RUSH HOUR 3

Titre: Rush Hour 3
ou:  
Réalisateur: Brett Ratner
Interprètes: Chris Tucker

 

Jackie Chan
Hiroyuki Sanada
Max von Sydow
Yvan Attal
Roman Polanski
Noémie Lenoir
Année: 2007
Genre: Comédie d'action
Pays: USA
Editeur  
Violence: *
Erotisme: *
Suite:  

25 %

Résumé:

Lee et Carter se retrouvent à Paris pour protéger une jeune femme menacée par les Triades.

Critique:

La carrière américaine de Jackie Chan racle cette fois le fond avec cette seconde et lamentable séquelle à RUSH HOUR. Si les deux premiers métrages, aussi inconsistants qu'ils soient, avaient au moins quelques qualités de rythme et d'humour, ce RUSH HOUR 3 s'enfonce dans la médiocrité.

Les gags et séquences humoristiques sont, en effet, particulièrement lourds et déjà vus et revus bien trop souvent pour parvenir à décrocher un sourire aux spectateurs les plus conciliants.

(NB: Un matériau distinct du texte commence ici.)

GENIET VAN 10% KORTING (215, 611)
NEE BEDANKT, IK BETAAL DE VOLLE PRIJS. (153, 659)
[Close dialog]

Le niveau de cet humour ne s'élève d'ailleurs jamais très haut et le mélange de burlesque mal dégrossi, de gesticulations hystériques, de répliques stupides et de sous-entendus sexuels aboutit à une variation pataude sur le comique troupier ayant eu son heure de gloire voici bien longtemps.

Et, malheureusement, ce n'est pas l'action qui va sauver le métrage tant celle-ci est paresseuse et utilise excessivement les câbles et autres trucages douteux. A l'exception de la scène finale située sur la tour Eiffel, rien de mémorable ne nous sera proposé.

Au niveau des interprètes, ils sont en un mot catastrophiques: Chris Tucker est plus irritant que jamais et son numéro supposé divertissant et énergique est en réalité absolument pénible. Les quelques répliques qu'il lance pour divertir la galerie tombent presque toute à plat ou ne sont que des variations sur des gags ayant sans doute beaucoup divertit nos ancêtres du temps des hommes des cavernes.

Jackie Chan, pour sa part, apparaît ici comme l'ombre de lui-même. Il semble vraiment se demander ce qu'il fait là et sans doute que sa seule motivation se situe dans le montant de son cachet. Fatigué, Chan a rarement (jamais?) paru à ce point désintéressé par un film tant, même dans ses métrages les plus embarrassants, il avait su garder un véritable enthousiasme ici totalement et cruellement absent. L'âge et les contraintes imposées par le studio (ne pas se blesser donc limiter les risques au maximum, laisser la vedette à Chris Tucker) expliquent ce manque de motivation frappant et désolant.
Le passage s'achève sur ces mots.